The logistics landscape in Kuala Lumpur is poised for remarkable stability through 2025, as detailed in a recent report by JLL. This trend is largely fueled by the booming e-commerce sector and the global technology upcycle, spurred on by a surge in artificial intelligence (AI) innovations that are reshaping the demand for modern logistical spaces.
A significant shift is on the horizon with Malaysia’s expansion of the Sales and Service Tax (SST), effective July 2025. This adjustment brings real estate leasing transactions into the tax fold, introducing an 8% taxation rate. As landlords and tenants grapple with these changes, negotiations will likely become central to finding a balance in operational costs.
The logistics property sector is experiencing exceptional growth, propelled by new developments that are witnessing impressive net absorption rates. High-quality facilities are attracting eye-catching tenancies from leading sports brands and consumer goods companies.
This surge can be predominantly traced back to sectors such as Automotive, Electrical and Electronics (E&E), and third-party logistics (3PL) providers, alongside various manufacturers.

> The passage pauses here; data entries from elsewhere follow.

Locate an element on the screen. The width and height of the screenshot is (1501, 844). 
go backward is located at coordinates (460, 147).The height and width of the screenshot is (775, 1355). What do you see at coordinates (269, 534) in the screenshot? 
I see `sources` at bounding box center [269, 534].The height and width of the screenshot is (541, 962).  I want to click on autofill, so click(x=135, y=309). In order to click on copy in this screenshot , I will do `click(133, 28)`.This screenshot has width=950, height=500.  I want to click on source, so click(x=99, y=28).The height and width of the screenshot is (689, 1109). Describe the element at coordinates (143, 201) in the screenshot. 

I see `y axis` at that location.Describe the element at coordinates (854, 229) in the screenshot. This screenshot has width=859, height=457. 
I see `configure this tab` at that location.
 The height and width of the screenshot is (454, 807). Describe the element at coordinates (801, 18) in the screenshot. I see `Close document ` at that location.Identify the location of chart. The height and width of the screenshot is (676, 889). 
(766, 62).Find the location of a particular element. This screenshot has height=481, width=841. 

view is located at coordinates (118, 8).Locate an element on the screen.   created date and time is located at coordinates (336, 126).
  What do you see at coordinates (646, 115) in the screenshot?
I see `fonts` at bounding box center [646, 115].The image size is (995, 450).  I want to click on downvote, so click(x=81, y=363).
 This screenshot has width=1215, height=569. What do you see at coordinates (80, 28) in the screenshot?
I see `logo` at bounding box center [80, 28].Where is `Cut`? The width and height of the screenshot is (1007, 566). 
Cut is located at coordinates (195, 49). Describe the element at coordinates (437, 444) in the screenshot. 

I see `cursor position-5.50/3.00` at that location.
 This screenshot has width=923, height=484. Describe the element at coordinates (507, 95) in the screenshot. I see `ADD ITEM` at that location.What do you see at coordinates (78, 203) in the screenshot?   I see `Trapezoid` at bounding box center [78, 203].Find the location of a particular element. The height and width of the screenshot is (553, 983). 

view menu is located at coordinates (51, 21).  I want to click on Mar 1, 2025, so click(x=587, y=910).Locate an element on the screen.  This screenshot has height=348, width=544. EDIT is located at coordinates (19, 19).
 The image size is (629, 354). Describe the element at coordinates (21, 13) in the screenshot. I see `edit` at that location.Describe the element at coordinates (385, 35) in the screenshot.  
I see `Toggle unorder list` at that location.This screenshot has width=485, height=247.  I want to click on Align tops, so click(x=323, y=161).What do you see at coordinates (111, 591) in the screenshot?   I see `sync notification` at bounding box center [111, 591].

Current projects are enjoying robust pre-commitment rates, signaling strong market confidence.
In the second quarter of 2025, notable expansions in Shah Alam and Pulau Indah added approximately 2 million square feet of Grade A warehouse space to the market, answering specialized demand from the Automotive and E&E industries. Surprisingly, vacancies remain astoundingly low, at just 2%, even amid these new deliveries. Companies are increasingly migrating towards premium quality spaces, indicating a clear preference for top-tier facilities.
Despite some anticipated challenges, such as increases in SST and electricity costs slated for July, rental rates have held steady within the market. Pulau Indah, in particular, has seen notable growth as emerging prime facilities close the gap with more established submarkets.
Real Estate Investment Trusts (REITs) are actively expanding their portfolios through strategic acquisitions. A prime example is AmanahRaya REIT’s acquisition of a warehouse in Kuala Langat through a sale-and-leaseback arrangement, which not only secures stable income but also assures operational continuity for the tenant—a win-win in today’s fast-paced market.
What key factors are driving growth in the logistics sector in Kuala Lumpur?
The logistics sector’s growth is primarily driven by the expansion of e-commerce, the Automotive and Electrical and Electronics industries, along with 3PL providers, each increasing demand for modern storage solutions.
How will the new Sales and Service Tax affect landlords and tenants?
The introduction of the 8% SST on real estate leasing transactions will likely prompt landlords and tenants to engage in negotiations to adapt to the new tax landscape, helping to manage the impact on operational costs.
What does the current vacancy rate suggest about the market?
With the vacancy rate at an impressive 2%, the logistics market shows strong demand dynamics, as companies prefer to incorporate higher-quality spaces, indicating a healthy appetite for premium logistical solutions.